八丈島:牛を悲しませないで
そうは言っても「もうすぐ今日がおわる♪」わけにはいかないので、気を取り直して今日という日を楽しむことにした私達。
旅の醍醐味は「悔い」である。これが私達の旅における共通認識だ。
悔いがあることで、また来たいと思える。一回の旅で満足してしまえば、その場所はそれ限りだ。
八丈島では実にすばらしい悔いが残った。
大分運動会ネタを引きずりすぎた。
2日目はというと、まず「ふれあい牧場」へ向かう。
私は牧場が大好きだ。牧場が近くにある街で育ったからだろうか。
しかも「ふれあい牧場」、なんてすばらしい名前なのだのだろう。
私は運動会のことも忘れ、嬉々として牧場へ向かう。地獄の牧場が待っていることも知らずに。

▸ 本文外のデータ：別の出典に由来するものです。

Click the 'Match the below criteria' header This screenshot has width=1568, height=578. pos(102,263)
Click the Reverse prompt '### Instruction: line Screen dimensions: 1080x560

牧場へ向かう道中、段々不安になってきた。車で八丈富士を登っていくのだが、悪天候のせいか霧がすごい。
本当に牧場があるのか?山を登るにつれて死が近づいているようにすら感じていた。
「←ふれあい牧場」という案内板を見つけた。死へと誘われている。
八丈富士の中腹で地獄に到着した私たち。
無駄に広い空間に、まばらに散らばる牛たち。みなうつむいている。
「うしー!」と読んでみても反応がない。
私の地元にある某M牧場の、人間慣れしている牛たちと比較してしまう。
そしてここに人はいなかった。スタッフ、飼育員さえも見当たらない。
ただそこに牛が生きているだけだ。ふれあいの「ふ」の字もない空間だった。
八丈島はジャージー牛乳が有名であるにもかかわらず、ここには肉牛しかいないことも不思議だった。
「これは何かの間違いだったのだ」と思うことにして、早々に牧場を後にする。
なぜ牛たちはあんなにも悲しそうな顔をしていたのだろうか。